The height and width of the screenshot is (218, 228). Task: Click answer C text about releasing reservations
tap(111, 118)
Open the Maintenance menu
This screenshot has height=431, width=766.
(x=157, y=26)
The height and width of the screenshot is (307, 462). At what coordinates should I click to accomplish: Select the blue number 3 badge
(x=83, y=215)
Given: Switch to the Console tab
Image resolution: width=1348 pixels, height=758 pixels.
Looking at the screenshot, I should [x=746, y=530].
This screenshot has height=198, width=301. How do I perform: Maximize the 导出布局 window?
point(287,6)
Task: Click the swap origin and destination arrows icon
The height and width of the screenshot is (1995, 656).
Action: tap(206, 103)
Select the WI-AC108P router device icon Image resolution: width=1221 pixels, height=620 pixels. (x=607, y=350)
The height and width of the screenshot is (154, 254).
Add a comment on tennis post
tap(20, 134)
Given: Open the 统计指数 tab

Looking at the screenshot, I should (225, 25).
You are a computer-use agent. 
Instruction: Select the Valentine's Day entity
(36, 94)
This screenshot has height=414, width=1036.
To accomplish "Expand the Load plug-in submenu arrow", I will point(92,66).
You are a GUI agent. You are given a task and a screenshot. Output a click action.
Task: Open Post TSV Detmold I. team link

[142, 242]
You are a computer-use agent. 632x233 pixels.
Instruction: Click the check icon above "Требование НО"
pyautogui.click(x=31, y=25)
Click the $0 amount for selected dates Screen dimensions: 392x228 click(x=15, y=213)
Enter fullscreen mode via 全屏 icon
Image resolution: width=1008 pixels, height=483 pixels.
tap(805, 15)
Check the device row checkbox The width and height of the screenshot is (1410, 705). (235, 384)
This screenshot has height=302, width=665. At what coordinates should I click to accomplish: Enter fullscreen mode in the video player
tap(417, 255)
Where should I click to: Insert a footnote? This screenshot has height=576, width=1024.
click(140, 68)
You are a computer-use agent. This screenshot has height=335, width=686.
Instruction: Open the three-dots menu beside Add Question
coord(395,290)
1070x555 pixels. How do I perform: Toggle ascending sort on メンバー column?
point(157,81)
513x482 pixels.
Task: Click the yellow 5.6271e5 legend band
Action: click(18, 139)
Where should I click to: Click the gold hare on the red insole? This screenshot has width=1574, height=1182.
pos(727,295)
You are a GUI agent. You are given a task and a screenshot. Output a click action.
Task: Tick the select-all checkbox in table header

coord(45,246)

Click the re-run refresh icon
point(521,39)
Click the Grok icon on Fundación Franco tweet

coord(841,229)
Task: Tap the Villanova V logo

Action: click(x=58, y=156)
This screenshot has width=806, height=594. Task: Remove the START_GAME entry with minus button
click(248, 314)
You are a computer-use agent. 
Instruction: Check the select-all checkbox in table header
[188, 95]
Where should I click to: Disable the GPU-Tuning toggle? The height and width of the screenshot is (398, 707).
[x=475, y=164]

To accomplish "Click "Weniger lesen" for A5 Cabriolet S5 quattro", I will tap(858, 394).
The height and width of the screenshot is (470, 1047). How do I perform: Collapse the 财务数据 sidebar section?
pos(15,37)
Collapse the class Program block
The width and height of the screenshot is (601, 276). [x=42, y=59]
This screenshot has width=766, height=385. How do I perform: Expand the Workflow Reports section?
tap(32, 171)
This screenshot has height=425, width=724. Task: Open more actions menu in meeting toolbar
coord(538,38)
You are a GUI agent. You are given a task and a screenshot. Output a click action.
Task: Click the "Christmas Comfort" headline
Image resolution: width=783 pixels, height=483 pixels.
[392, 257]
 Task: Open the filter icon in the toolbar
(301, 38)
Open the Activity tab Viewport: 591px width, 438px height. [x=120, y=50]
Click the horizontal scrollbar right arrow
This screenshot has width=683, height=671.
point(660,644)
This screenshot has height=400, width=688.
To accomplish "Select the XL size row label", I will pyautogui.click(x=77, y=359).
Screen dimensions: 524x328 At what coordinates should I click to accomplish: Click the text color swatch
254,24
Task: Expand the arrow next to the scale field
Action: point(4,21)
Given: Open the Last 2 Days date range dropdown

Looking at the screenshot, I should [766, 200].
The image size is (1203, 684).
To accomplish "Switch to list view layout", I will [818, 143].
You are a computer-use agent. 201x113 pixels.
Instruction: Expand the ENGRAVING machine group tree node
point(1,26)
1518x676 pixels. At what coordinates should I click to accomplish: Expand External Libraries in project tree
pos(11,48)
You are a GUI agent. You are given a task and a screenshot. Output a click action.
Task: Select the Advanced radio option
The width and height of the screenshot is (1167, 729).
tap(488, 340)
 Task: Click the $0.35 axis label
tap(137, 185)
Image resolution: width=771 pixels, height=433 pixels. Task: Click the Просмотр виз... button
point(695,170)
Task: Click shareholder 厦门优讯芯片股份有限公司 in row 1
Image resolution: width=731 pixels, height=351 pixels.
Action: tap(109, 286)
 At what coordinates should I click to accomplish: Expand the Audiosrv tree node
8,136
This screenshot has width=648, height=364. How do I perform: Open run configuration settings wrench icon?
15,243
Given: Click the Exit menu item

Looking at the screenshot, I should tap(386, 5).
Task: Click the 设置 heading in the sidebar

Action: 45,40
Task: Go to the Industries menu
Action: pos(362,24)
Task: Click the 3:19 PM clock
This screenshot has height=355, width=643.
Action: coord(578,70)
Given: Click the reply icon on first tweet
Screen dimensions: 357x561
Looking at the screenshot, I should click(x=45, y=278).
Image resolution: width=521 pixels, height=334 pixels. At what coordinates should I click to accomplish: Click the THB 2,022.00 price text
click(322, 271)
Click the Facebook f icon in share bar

▸ **À FAIRE**
Pouvez-vous extraire à l'identique les lignes de la liste, depuis son tout début jusqu'à la ligne qui contient « Looking at the screenshot, I should [x=746, y=530]. », cette dernière incluse ?

▸ **CORRIGÉ**
The height and width of the screenshot is (218, 228). Task: Click answer C text about releasing reservations
tap(111, 118)
Open the Maintenance menu
This screenshot has height=431, width=766.
(x=157, y=26)
The height and width of the screenshot is (307, 462). At what coordinates should I click to accomplish: Select the blue number 3 badge
(x=83, y=215)
Given: Switch to the Console tab
Image resolution: width=1348 pixels, height=758 pixels.
Looking at the screenshot, I should [x=746, y=530].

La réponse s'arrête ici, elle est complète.